*Material shown*.
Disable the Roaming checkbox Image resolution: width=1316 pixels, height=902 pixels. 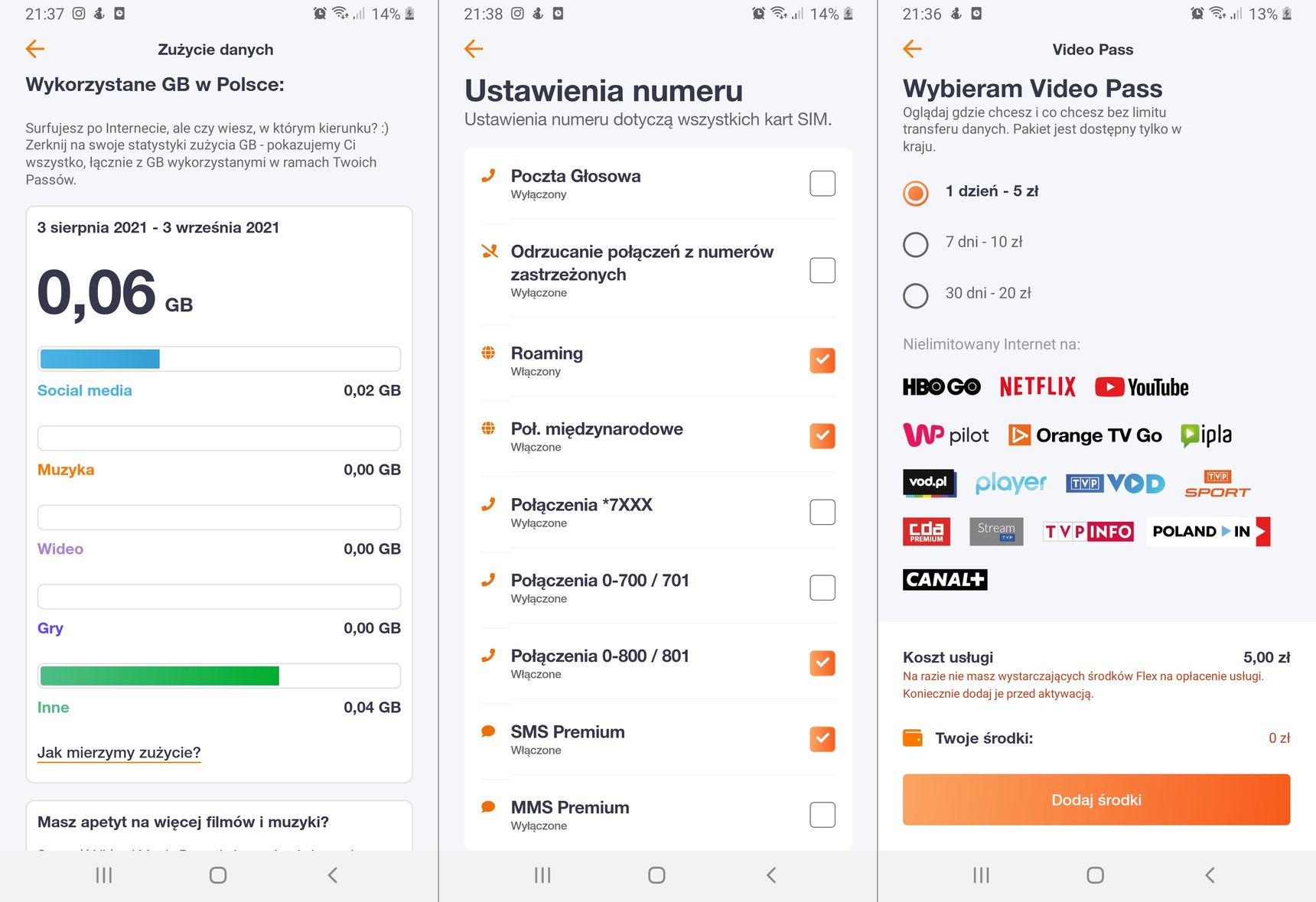[x=822, y=360]
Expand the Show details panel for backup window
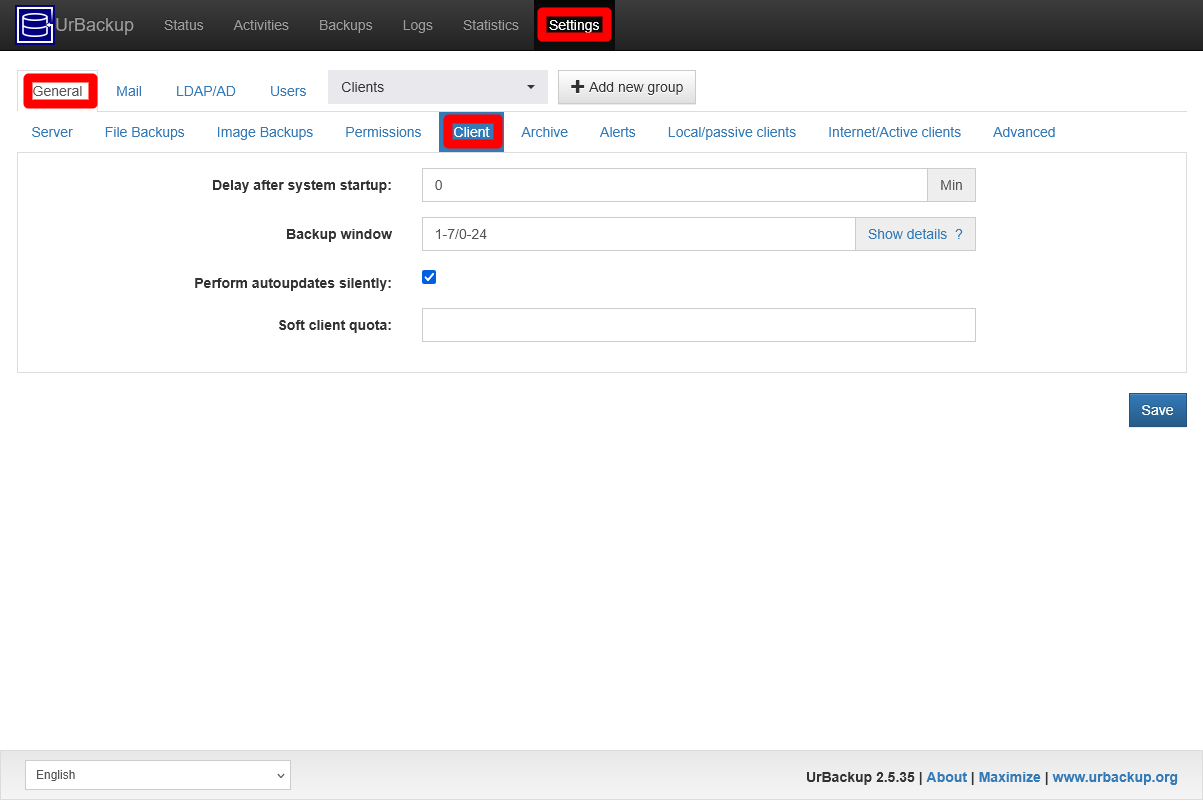 pyautogui.click(x=905, y=233)
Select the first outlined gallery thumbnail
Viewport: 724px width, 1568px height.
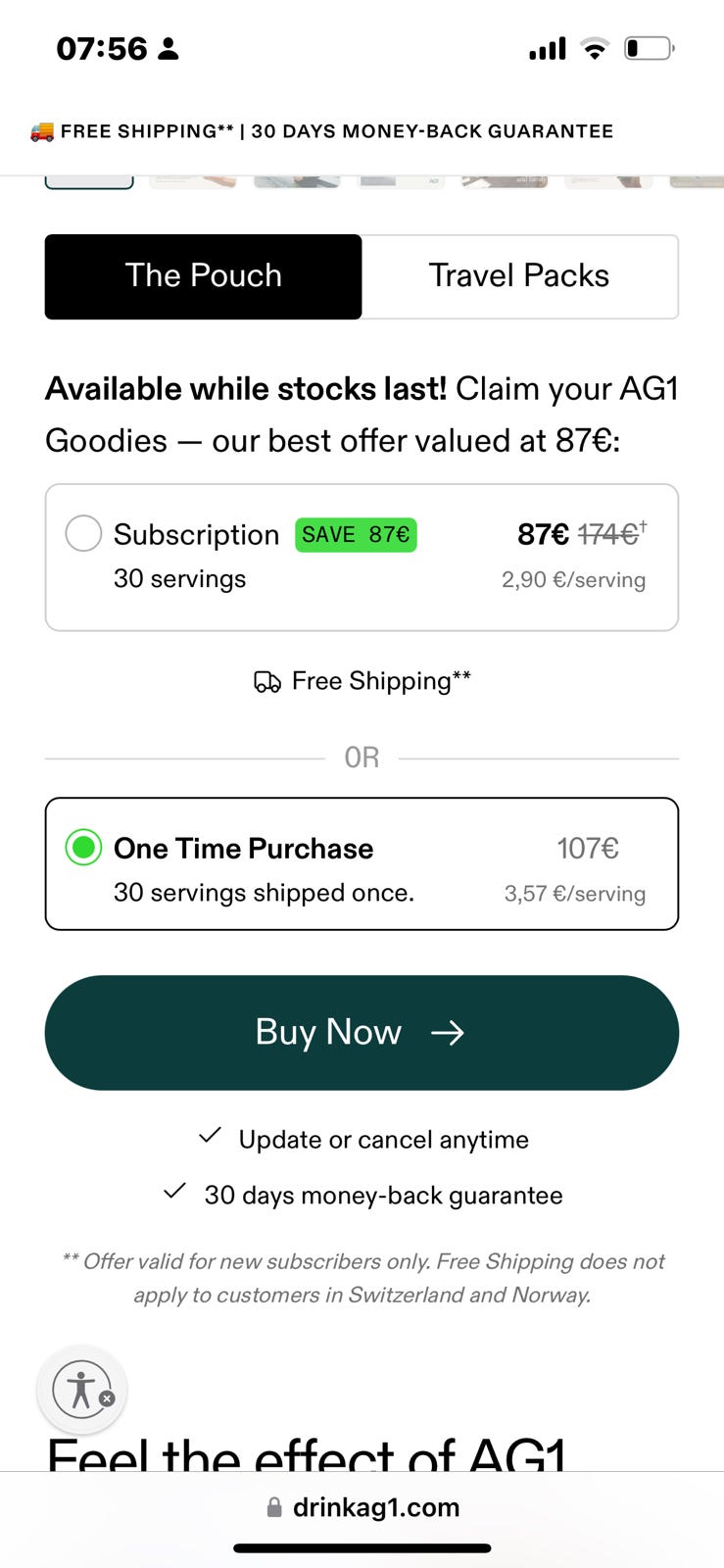(89, 182)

*Exercise objective*. Copy the listing word for word, starting with the line containing "Select the first outlined gallery thumbnail" and going on through the end of the listing, and omit the pictures.

*Full response*.
Select the first outlined gallery thumbnail
Viewport: 724px width, 1568px height.
(89, 182)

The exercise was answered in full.